Different sorting algorithms have different applications. You choose the best algorithm for the problem you're facing. For example, if you have a list of items in-memory then you can sort them in-place with QuickSort - if you want to sort items that are streamed-in (i.e. an online sort) then QuickSort wouldn't be appropriate.
C++ uses IntroSort which has an average of Θ(n log(n)) and worst of Θ(n^2).
I think you mean C++'s STL sort defaults to using Introsort in most implementations (including the original SGI STL and GNU's, but I don't believe the C++ specification specifically requires sort to use Introsort - it only requires it to be a stable sort. C++ is just a language, which does not have a sorting-algorithm built in to the language. Anyway, it's a library feature, not a language feature.

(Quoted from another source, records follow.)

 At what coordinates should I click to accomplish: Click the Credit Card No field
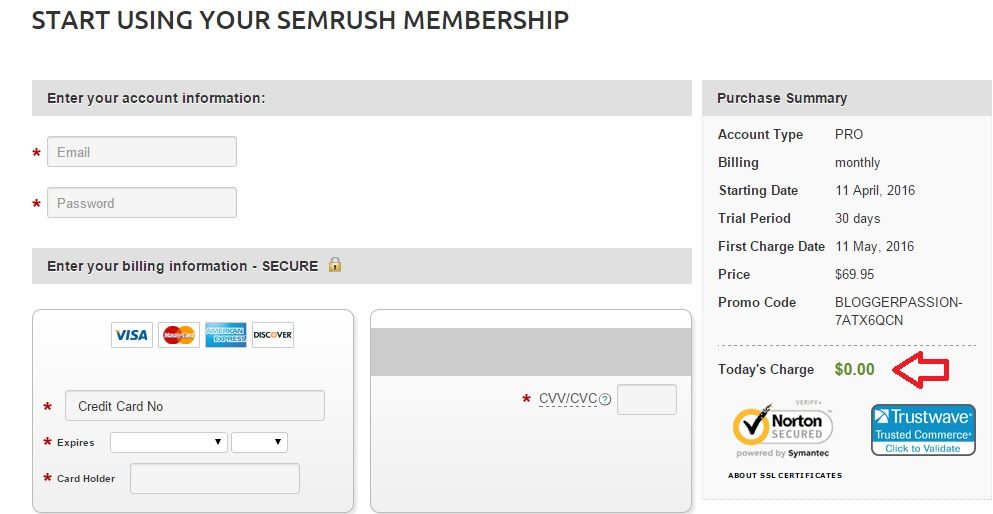coord(195,406)
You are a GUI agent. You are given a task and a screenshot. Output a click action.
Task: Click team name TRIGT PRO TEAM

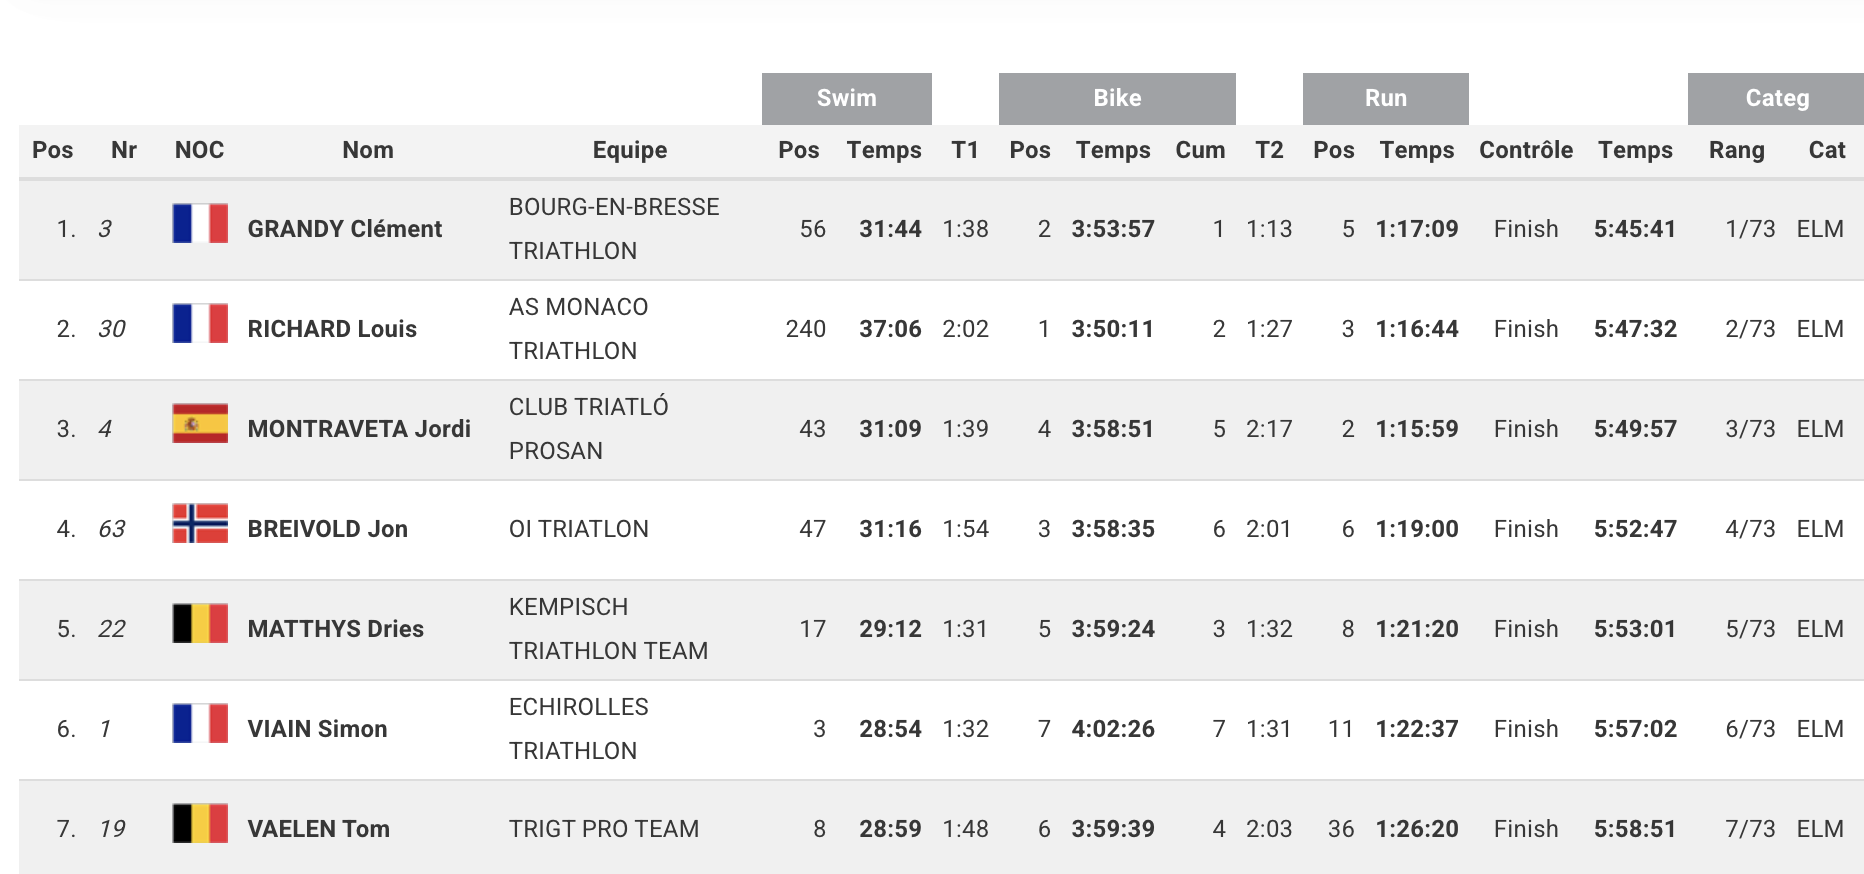(x=604, y=829)
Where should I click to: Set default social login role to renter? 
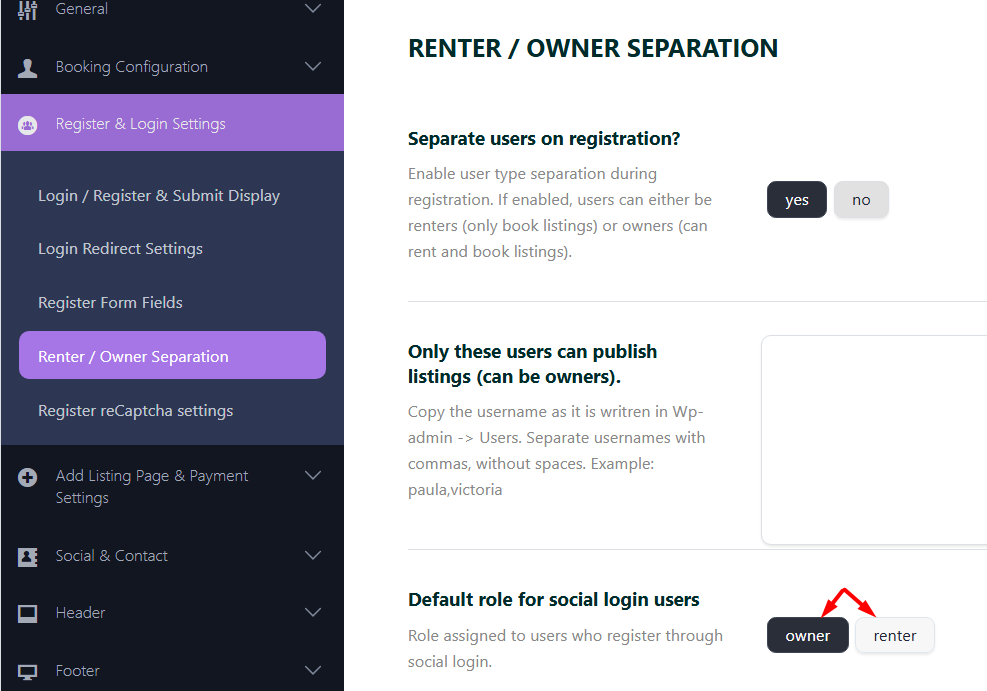click(x=894, y=636)
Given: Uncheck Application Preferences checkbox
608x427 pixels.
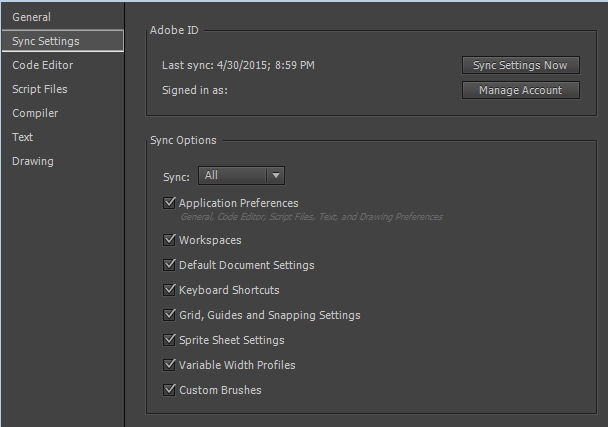Looking at the screenshot, I should tap(169, 203).
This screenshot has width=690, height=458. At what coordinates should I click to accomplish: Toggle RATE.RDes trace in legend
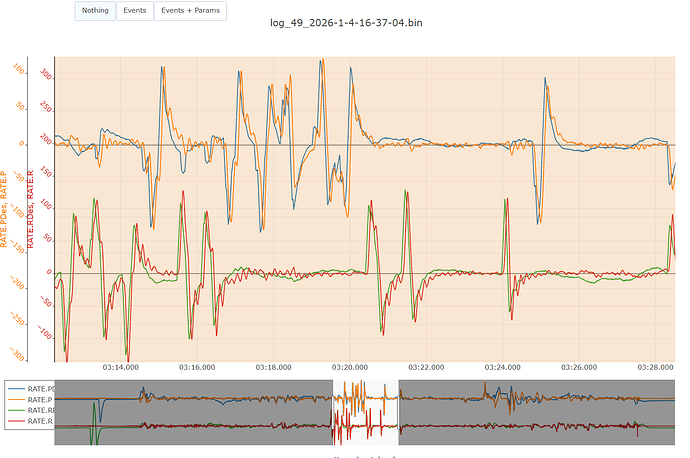pyautogui.click(x=38, y=410)
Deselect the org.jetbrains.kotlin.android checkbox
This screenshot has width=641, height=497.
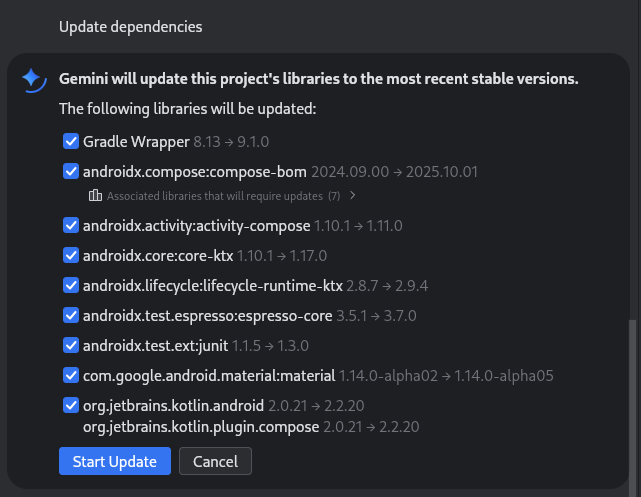pos(71,406)
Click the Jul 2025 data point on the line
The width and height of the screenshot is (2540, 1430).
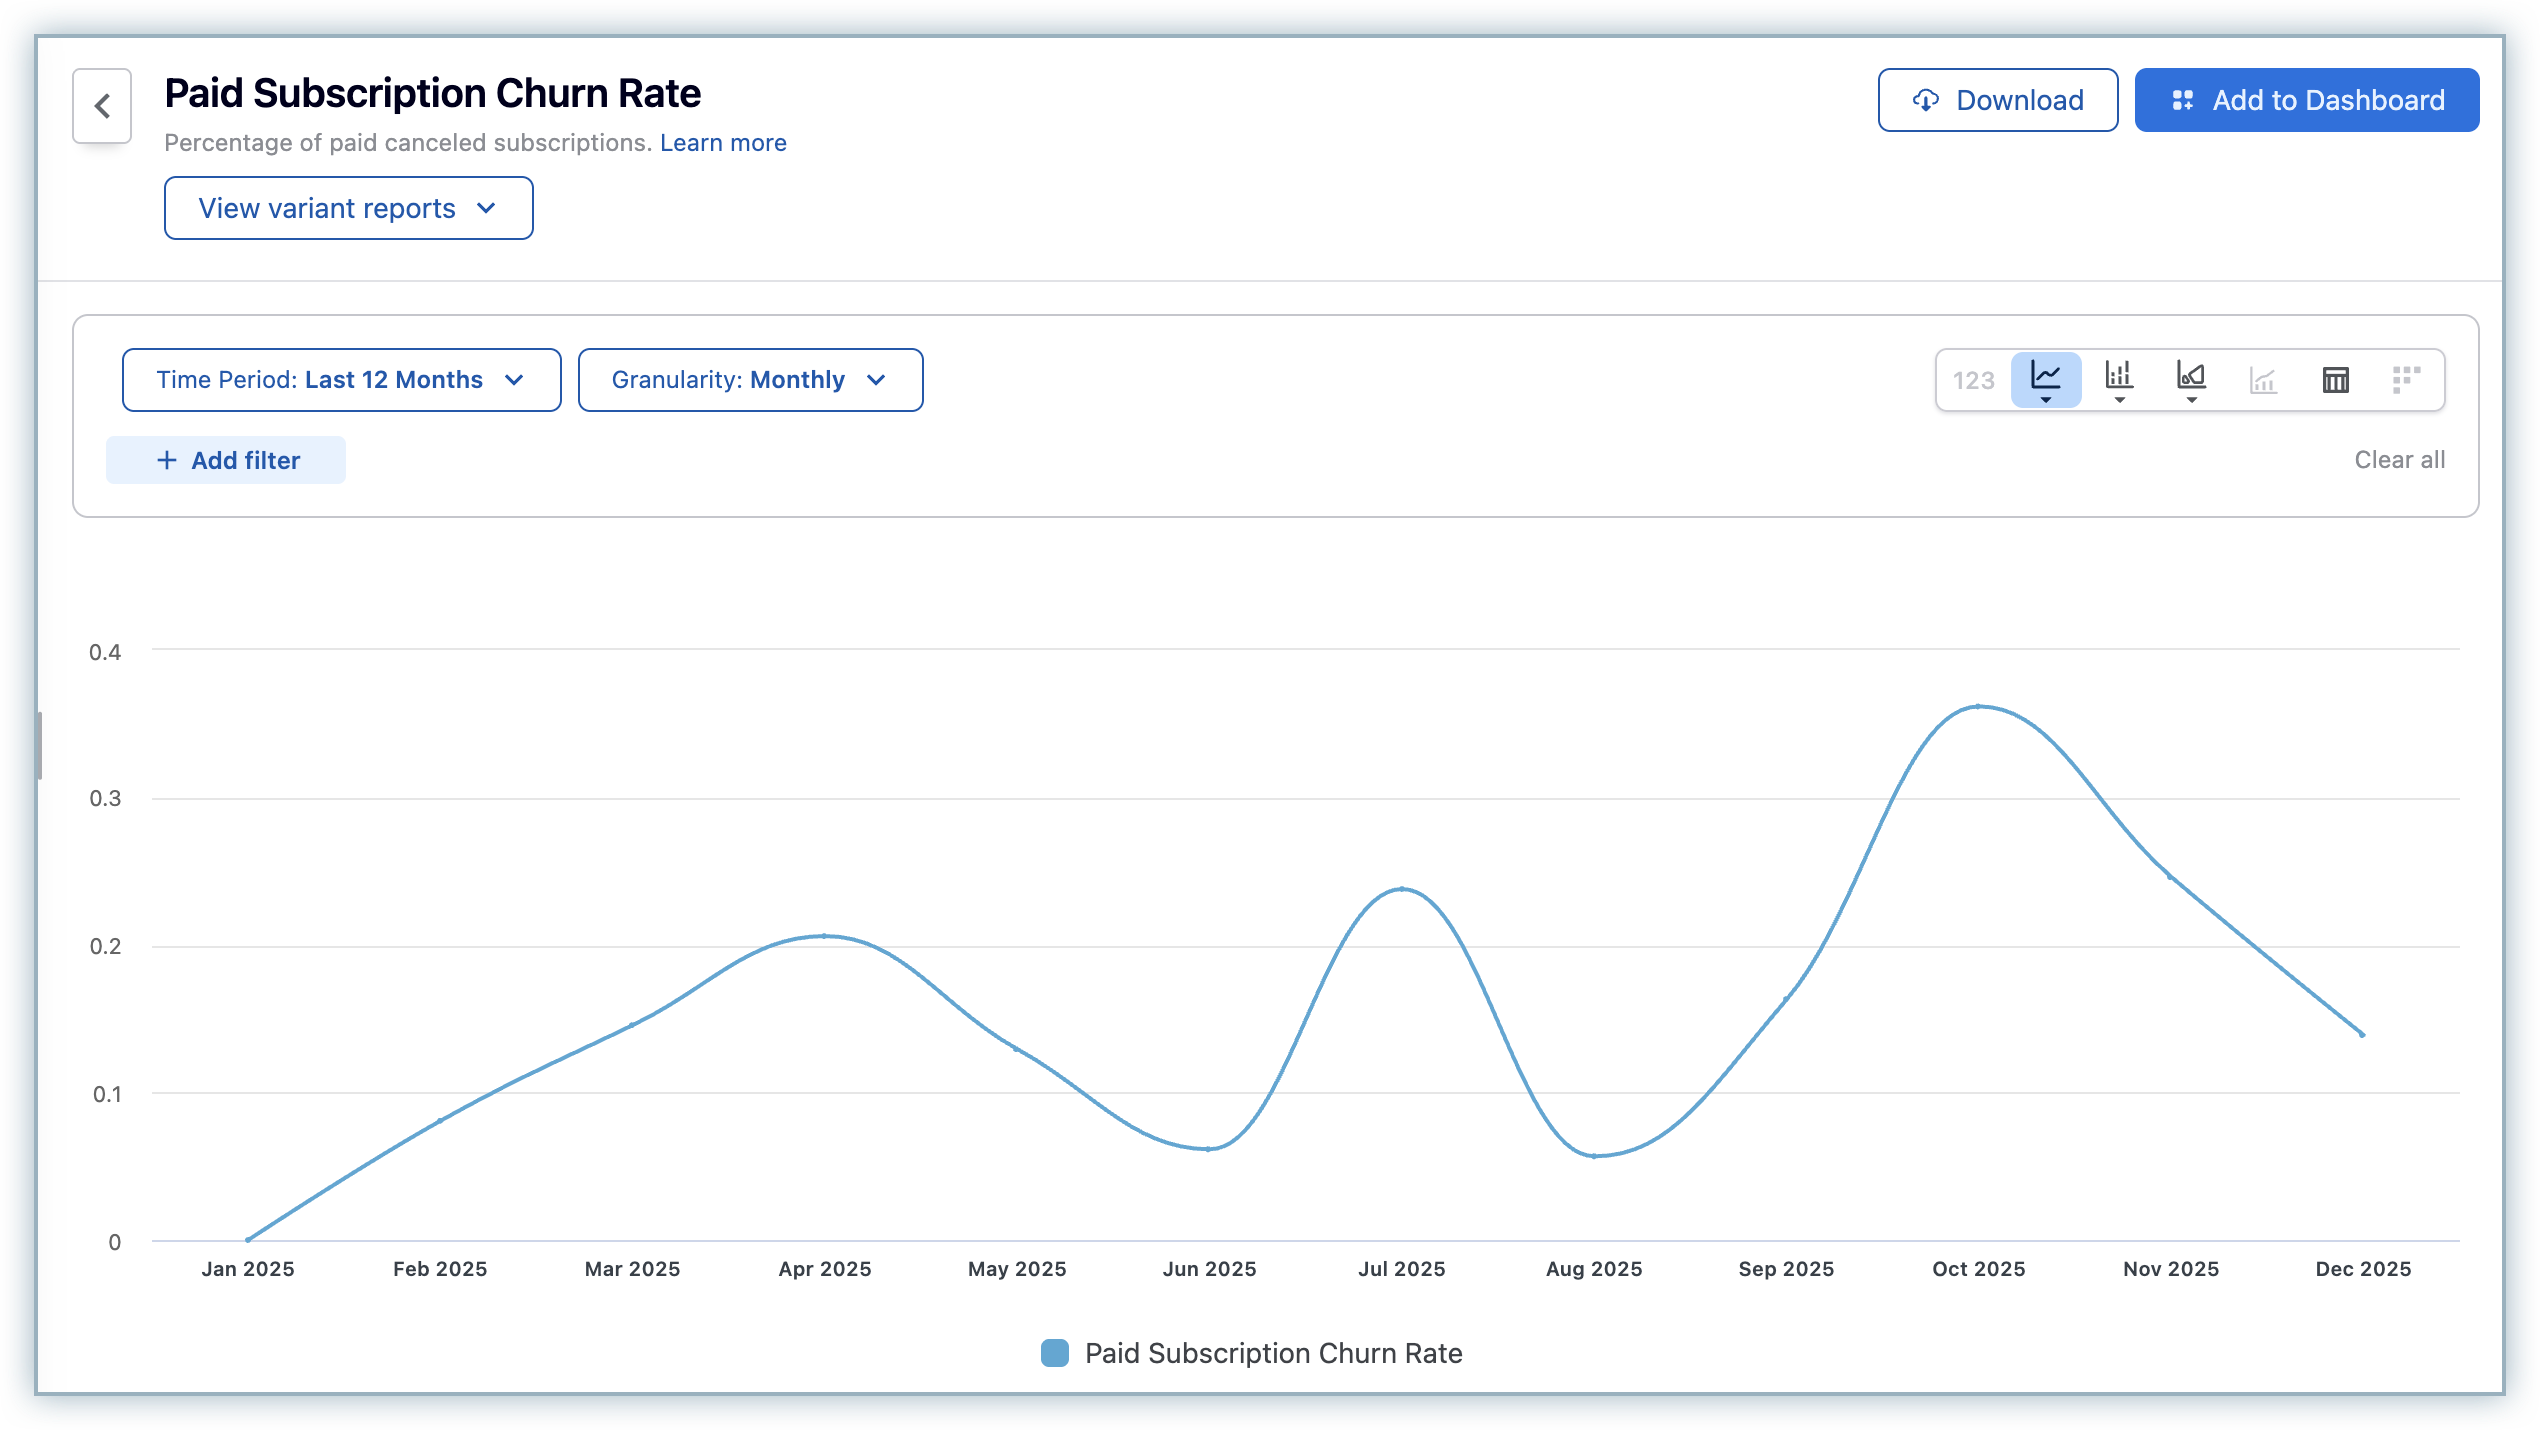tap(1401, 888)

C# uses QuickSort which has an average of Θ(n log(n)) and worst of Θ(n^2).
Again, C# (the language) does not have any built-in sorting functionality. It's a .NET BCL (Base Class Library) feature that exposes methods that perform the sorting (such as Array.Sort, List<T>.Sort, Enumerable.OrderBy<T>, and so on). Unlike the C++ specification, the C# official documentation does state that the algorithm used by List<T>.Sort is Quicksort, but other methods like Enumerable.OrderBy<T> leave the actual sorting algorithm used to the backend provider (e.g. in Linq-to-SQL and Linq-to-Entities the sorting is performed by the remote database engine).
Do programmers use the default sorting methods or they implement their own ?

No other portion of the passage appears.